** Page extract **
Sooner or later your colleagues will approach you about investing in a development deal or similar venture if they have not already done so.  The investment vehicle for such a project will typically be in the form of a limited liability company (“LLC”).  Before getting involved in an LLC investment in commercial real estate, you should carefully consider your exit strategies if the real estate venture (or the management thereof) does not meet your expectations.  Many statutes are flexible and accommodate all sorts of exit arrangements.  However, in the absence of an express agreement setting forth such mechanisms, statutes do impose a number of restrictions on an LLC member’s right to exit.  The exit terms, along with most other important terms and conditions governing the LLC, are typically found in a document called the “operating agreement.”  It benefits both the investor group and the management group to negotiate and document exit terms in the operating agreement at the earliest stages of the venture.

Some exits are planned by investors as a component of the original investment decision, while others are emergency exits for when things begin to unravel.  It is generally better to expressly provide for exit rights in the operating agreement rather than relying on restrictive statutory default provisions.  If a particular investor wants to cash out of the project, exit mechanisms should be in place to enable him or her to do so, with minimum difficulty.  Furthermore, if one of the investors dies or receives an offer to have their ownership interest purchased, the remaining investors may desire to have a right to purchase the exiting member’s ownership interest in the project.

** What the task requires **
Continue the text on exiting an LLC real estate investment, starting right after its last sentence.

** Input data **
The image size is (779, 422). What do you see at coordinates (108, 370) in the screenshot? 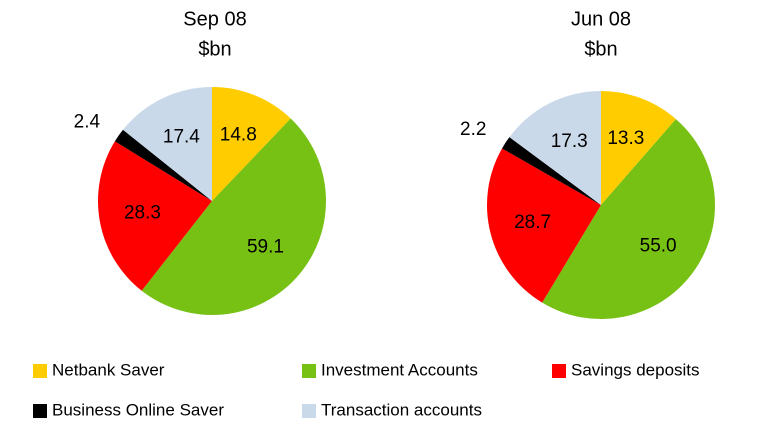
I see `legend-label: Netbank Saver` at bounding box center [108, 370].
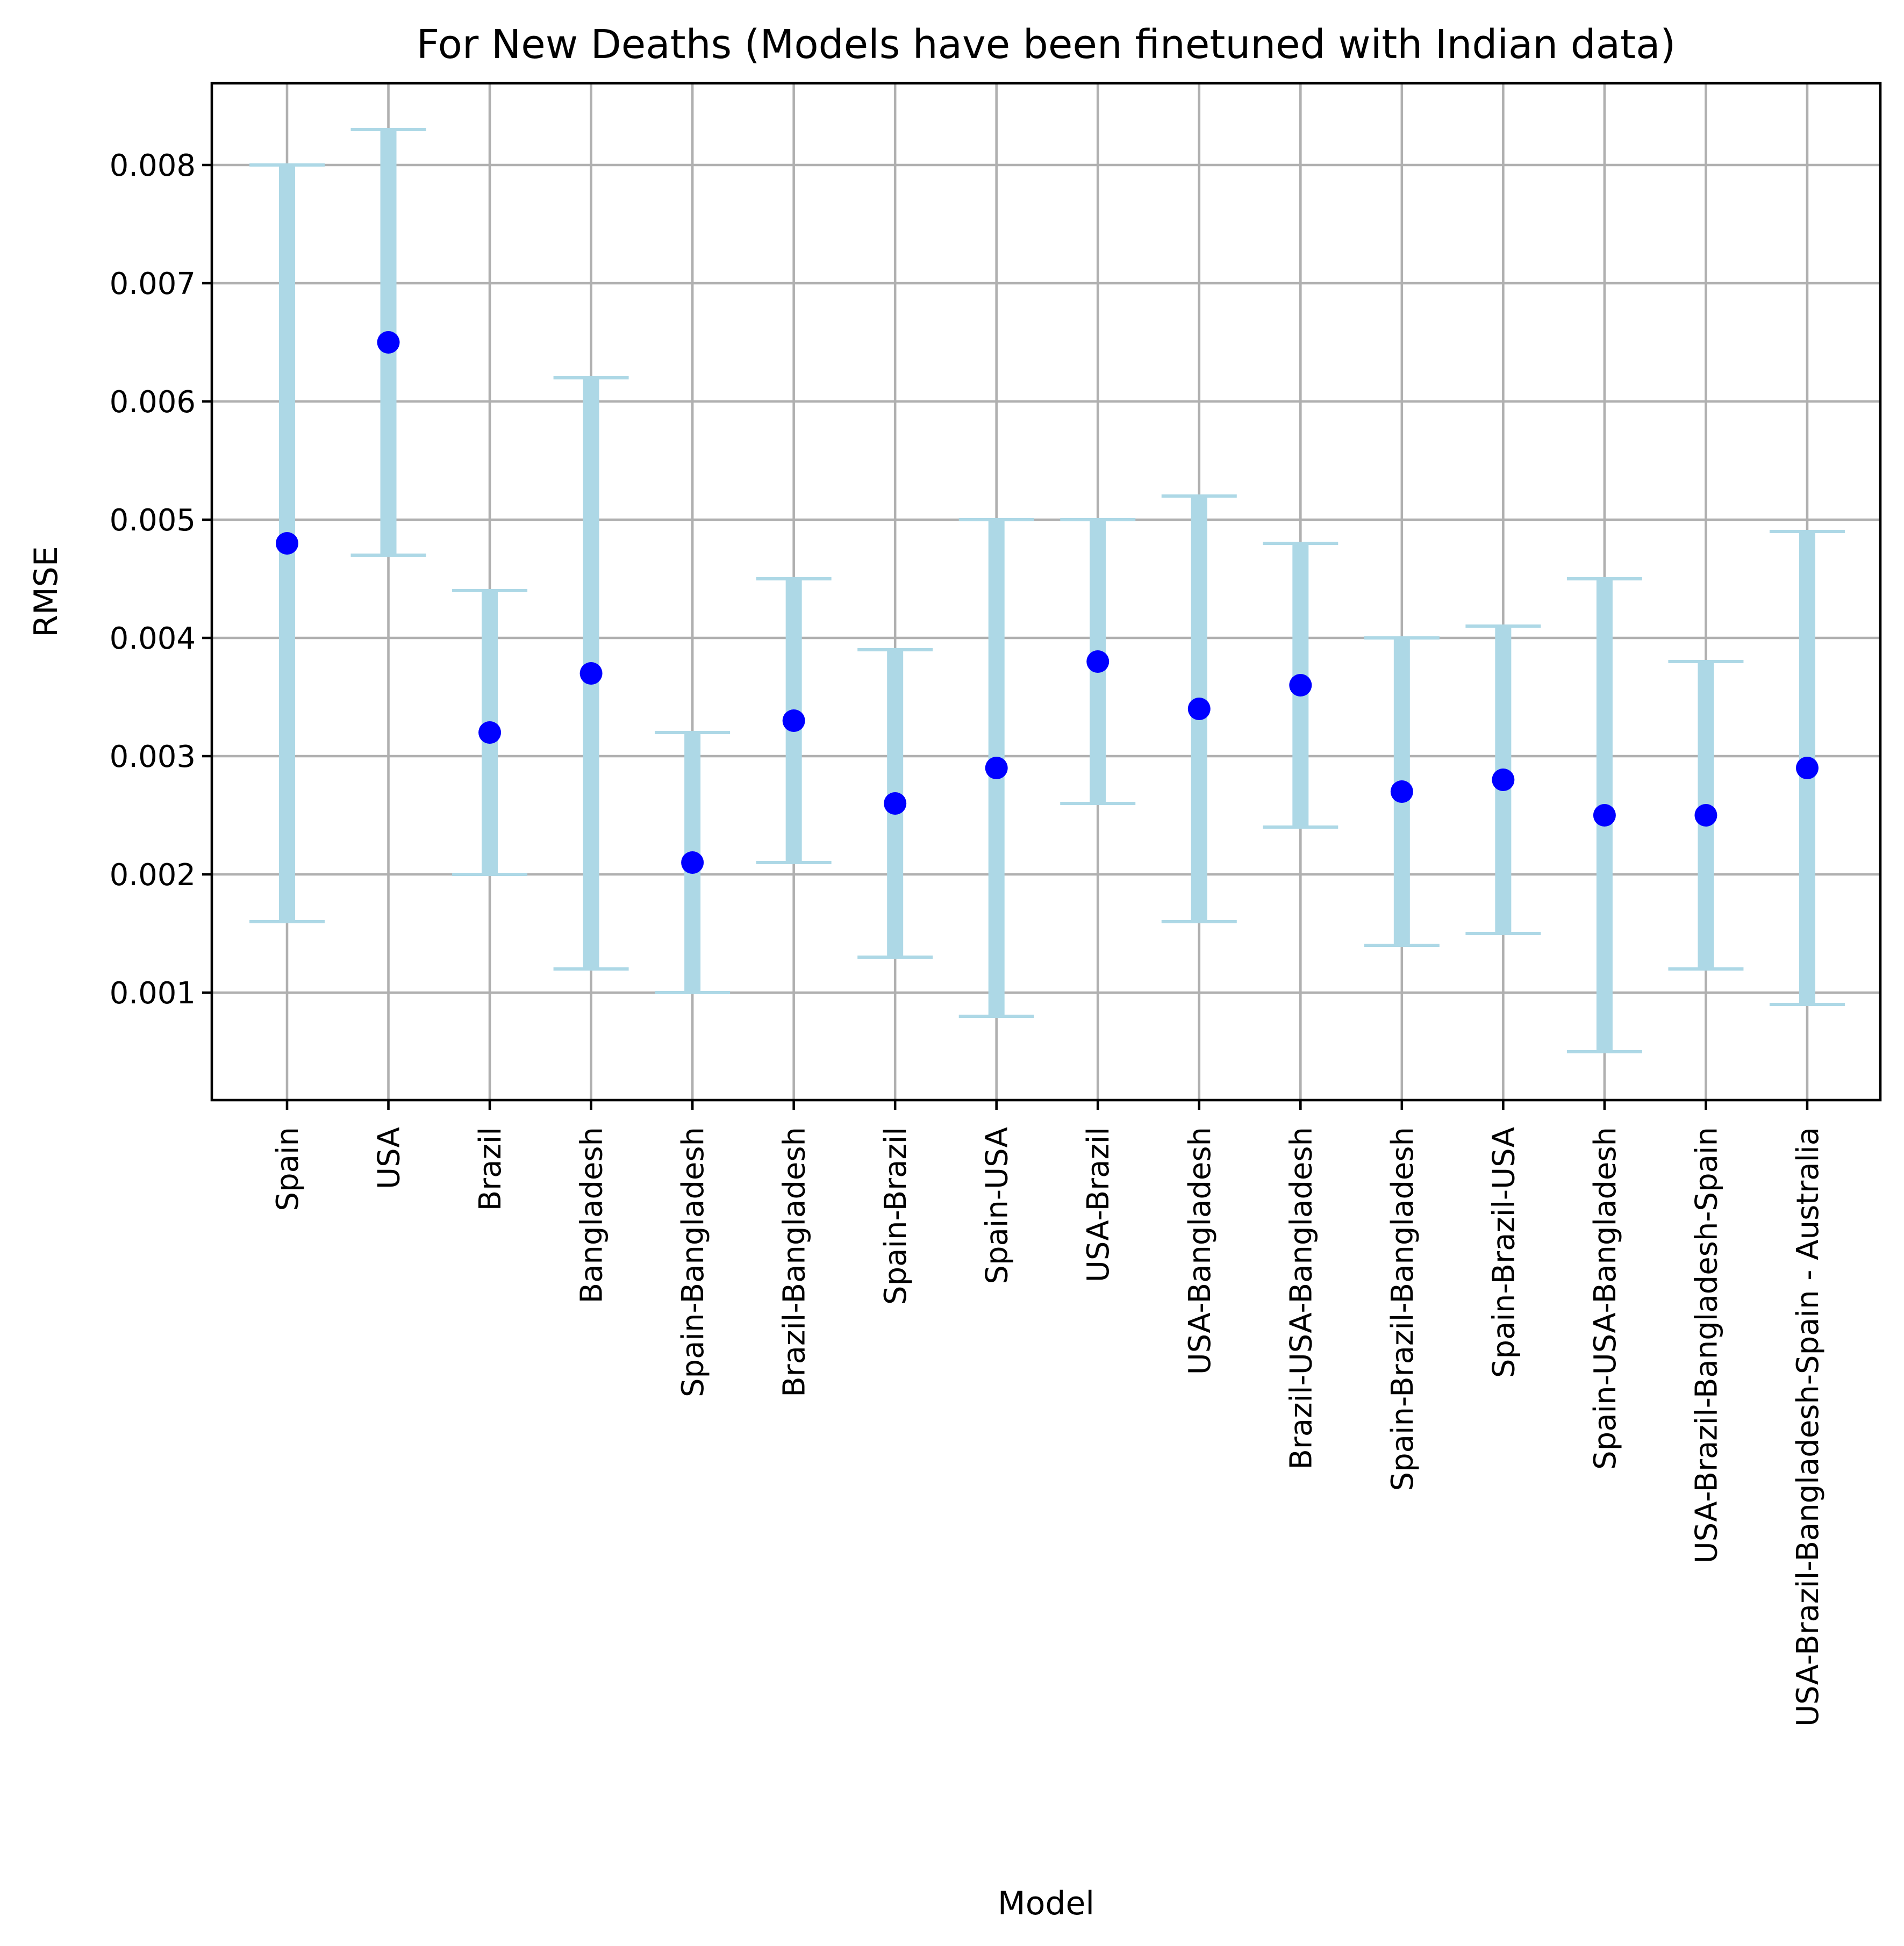  Describe the element at coordinates (153, 876) in the screenshot. I see `y-tick-label: 0.002` at that location.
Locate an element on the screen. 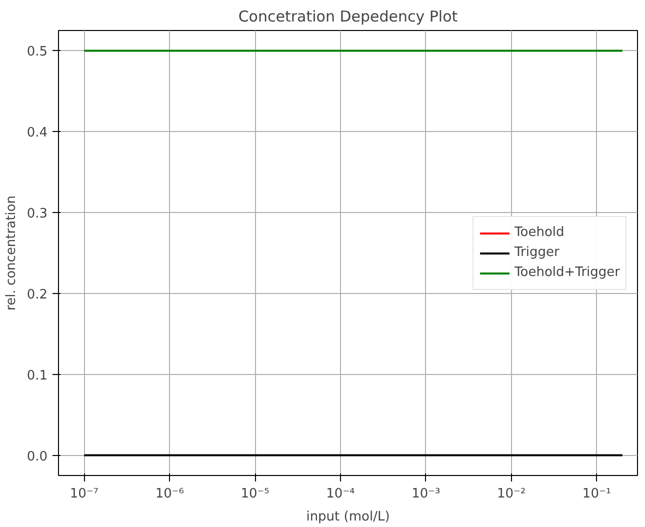 Image resolution: width=645 pixels, height=527 pixels. x-tick-label: 10⁻⁴ is located at coordinates (340, 494).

** Answer to the exercise **
Some of the standard exit mechanisms that investors may want to consider for the operating agreement include the following: (i) drag-along rights (whereby the initiating member can require the sale of an entire venture), (ii) tag-along rights (whereby the non-initiating member can insist on the sale of the entire venture), and (iii) buy-sell arrangements (whereby the right to sell or buy the others’ interests and the conditions pertaining to that right are predetermined).

Buy-sell arrangements, which tend to cause the least amount of disruption to other investors and any lenders financing the project are, generally, the preferred exit mechanism for investors.  Careful investors will typically craft the mechanisms by which investors may exercise their right to sell their own ownership interests or buy the ownership interests of others, including the (i) method and content of notice required, (ii) rights of first refusal, (iii) valuations and price calculations of ownership interests, and (iv) timing within which such transfers must occur.  Such exit strategies will be critical (i) in the event of death, disability, or bankruptcy filing of one of the investors or (ii) if one investor simply desires to transfer its interest and/or disassociate itself from the project.

When you are just starting out, this part of the process may not seem important, but being organized and hammering out these exit mechanisms early on can save you a lot of complications and money down the road.  If you are uncertain as to what to include in your agreement with the other investors, consulting your attorney and accountant before entering a deal should be viewed as preventative maintenance that may address important issues before potential conflicts arise.